- [DATA PROVIDED]:
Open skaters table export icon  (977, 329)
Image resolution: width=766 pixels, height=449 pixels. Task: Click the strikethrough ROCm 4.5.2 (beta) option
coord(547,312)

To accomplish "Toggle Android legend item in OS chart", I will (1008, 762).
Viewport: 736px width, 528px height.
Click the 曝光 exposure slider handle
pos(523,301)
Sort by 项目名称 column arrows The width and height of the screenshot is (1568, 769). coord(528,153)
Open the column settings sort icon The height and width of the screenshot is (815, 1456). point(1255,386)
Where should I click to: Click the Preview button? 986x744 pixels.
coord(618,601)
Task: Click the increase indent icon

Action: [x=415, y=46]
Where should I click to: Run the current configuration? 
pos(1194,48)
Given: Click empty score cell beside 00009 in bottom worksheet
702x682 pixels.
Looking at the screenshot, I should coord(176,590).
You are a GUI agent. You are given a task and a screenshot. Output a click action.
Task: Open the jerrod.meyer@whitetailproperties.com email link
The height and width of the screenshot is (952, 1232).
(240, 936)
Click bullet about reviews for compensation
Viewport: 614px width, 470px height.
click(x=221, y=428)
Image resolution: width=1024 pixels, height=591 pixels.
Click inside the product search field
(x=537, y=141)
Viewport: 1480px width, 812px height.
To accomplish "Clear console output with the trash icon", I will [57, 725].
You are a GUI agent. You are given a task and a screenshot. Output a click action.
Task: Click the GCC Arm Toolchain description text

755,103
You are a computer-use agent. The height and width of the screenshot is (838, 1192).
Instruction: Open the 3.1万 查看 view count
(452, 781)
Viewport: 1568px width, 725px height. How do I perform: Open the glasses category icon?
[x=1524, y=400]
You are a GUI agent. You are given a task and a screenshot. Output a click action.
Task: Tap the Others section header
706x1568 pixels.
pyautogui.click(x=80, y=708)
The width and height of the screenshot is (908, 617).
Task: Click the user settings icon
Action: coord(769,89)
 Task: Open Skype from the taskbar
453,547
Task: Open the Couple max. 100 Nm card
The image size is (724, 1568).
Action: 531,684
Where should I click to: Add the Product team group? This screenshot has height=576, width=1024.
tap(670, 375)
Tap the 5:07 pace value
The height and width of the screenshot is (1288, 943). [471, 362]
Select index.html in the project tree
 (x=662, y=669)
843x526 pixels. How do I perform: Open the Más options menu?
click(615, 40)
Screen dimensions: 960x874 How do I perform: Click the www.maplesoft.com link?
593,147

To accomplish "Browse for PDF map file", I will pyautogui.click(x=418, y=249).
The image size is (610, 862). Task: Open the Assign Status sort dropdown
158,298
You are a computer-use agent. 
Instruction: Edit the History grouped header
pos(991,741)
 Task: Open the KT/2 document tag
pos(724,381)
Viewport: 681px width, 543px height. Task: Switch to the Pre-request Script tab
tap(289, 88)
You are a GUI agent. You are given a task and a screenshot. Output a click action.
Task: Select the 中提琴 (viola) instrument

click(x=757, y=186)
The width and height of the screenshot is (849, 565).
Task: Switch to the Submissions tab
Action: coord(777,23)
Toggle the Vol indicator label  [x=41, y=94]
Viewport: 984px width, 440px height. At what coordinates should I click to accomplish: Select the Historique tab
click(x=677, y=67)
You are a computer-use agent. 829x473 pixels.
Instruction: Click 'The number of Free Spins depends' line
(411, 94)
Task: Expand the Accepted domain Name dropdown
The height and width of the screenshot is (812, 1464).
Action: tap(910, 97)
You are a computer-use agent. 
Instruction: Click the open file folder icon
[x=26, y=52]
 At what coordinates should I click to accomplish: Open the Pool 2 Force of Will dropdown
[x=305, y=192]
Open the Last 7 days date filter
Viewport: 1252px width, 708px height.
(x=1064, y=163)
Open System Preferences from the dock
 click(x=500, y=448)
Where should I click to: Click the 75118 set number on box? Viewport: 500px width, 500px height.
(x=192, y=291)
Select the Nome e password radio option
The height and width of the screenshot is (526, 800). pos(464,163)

- [WHAT THE TASK REQUIRES]: Your task is to retype all of the lines above exactly.

- [OUTPUT OF THE EXERCISE]:
Open skaters table export icon  (977, 329)
Image resolution: width=766 pixels, height=449 pixels. Task: Click the strikethrough ROCm 4.5.2 (beta) option
coord(547,312)

To accomplish "Toggle Android legend item in OS chart", I will (1008, 762).
Viewport: 736px width, 528px height.
Click the 曝光 exposure slider handle
pos(523,301)
Sort by 项目名称 column arrows The width and height of the screenshot is (1568, 769). coord(528,153)
Open the column settings sort icon The height and width of the screenshot is (815, 1456). point(1255,386)
Where should I click to: Click the Preview button? 986x744 pixels.
coord(618,601)
Task: Click the increase indent icon

Action: [x=415, y=46]
Where should I click to: Run the current configuration? 
pos(1194,48)
Given: Click empty score cell beside 00009 in bottom worksheet
702x682 pixels.
Looking at the screenshot, I should coord(176,590).
You are a GUI agent. You are given a task and a screenshot. Output a click action.
Task: Open the jerrod.meyer@whitetailproperties.com email link
The height and width of the screenshot is (952, 1232).
(240, 936)
Click bullet about reviews for compensation
Viewport: 614px width, 470px height.
click(x=221, y=428)
Image resolution: width=1024 pixels, height=591 pixels.
Click inside the product search field
(x=537, y=141)
Viewport: 1480px width, 812px height.
To accomplish "Clear console output with the trash icon", I will [57, 725].
You are a GUI agent. You are given a task and a screenshot. Output a click action.
Task: Click the GCC Arm Toolchain description text

755,103
You are a computer-use agent. The height and width of the screenshot is (838, 1192).
Instruction: Open the 3.1万 查看 view count
(452, 781)
Viewport: 1568px width, 725px height. How do I perform: Open the glasses category icon?
[x=1524, y=400]
You are a GUI agent. You are given a task and a screenshot. Output a click action.
Task: Tap the Others section header
706x1568 pixels.
pyautogui.click(x=80, y=708)
The width and height of the screenshot is (908, 617).
Task: Click the user settings icon
Action: coord(769,89)
 Task: Open Skype from the taskbar
453,547
Task: Open the Couple max. 100 Nm card
The image size is (724, 1568).
Action: 531,684
Where should I click to: Add the Product team group? This screenshot has height=576, width=1024.
tap(670, 375)
Tap the 5:07 pace value
The height and width of the screenshot is (1288, 943). [471, 362]
Select index.html in the project tree
 (x=662, y=669)
843x526 pixels. How do I perform: Open the Más options menu?
click(615, 40)
Screen dimensions: 960x874 How do I perform: Click the www.maplesoft.com link?
593,147

To accomplish "Browse for PDF map file", I will pyautogui.click(x=418, y=249).
The image size is (610, 862). Task: Open the Assign Status sort dropdown
158,298
You are a computer-use agent. 
Instruction: Edit the History grouped header
pos(991,741)
 Task: Open the KT/2 document tag
pos(724,381)
Viewport: 681px width, 543px height. Task: Switch to the Pre-request Script tab
tap(289, 88)
You are a GUI agent. You are given a task and a screenshot. Output a click action.
Task: Select the 中提琴 (viola) instrument

click(x=757, y=186)
The width and height of the screenshot is (849, 565).
Task: Switch to the Submissions tab
Action: coord(777,23)
Toggle the Vol indicator label  [x=41, y=94]
Viewport: 984px width, 440px height. At what coordinates should I click to accomplish: Select the Historique tab
click(x=677, y=67)
You are a computer-use agent. 829x473 pixels.
Instruction: Click 'The number of Free Spins depends' line
(411, 94)
Task: Expand the Accepted domain Name dropdown
The height and width of the screenshot is (812, 1464).
Action: tap(910, 97)
You are a computer-use agent. 
Instruction: Click the open file folder icon
[x=26, y=52]
 At what coordinates should I click to accomplish: Open the Pool 2 Force of Will dropdown
[x=305, y=192]
Open the Last 7 days date filter
Viewport: 1252px width, 708px height.
(x=1064, y=163)
Open System Preferences from the dock
 click(x=500, y=448)
Where should I click to: Click the 75118 set number on box? Viewport: 500px width, 500px height.
(x=192, y=291)
Select the Nome e password radio option
The height and width of the screenshot is (526, 800). pos(464,163)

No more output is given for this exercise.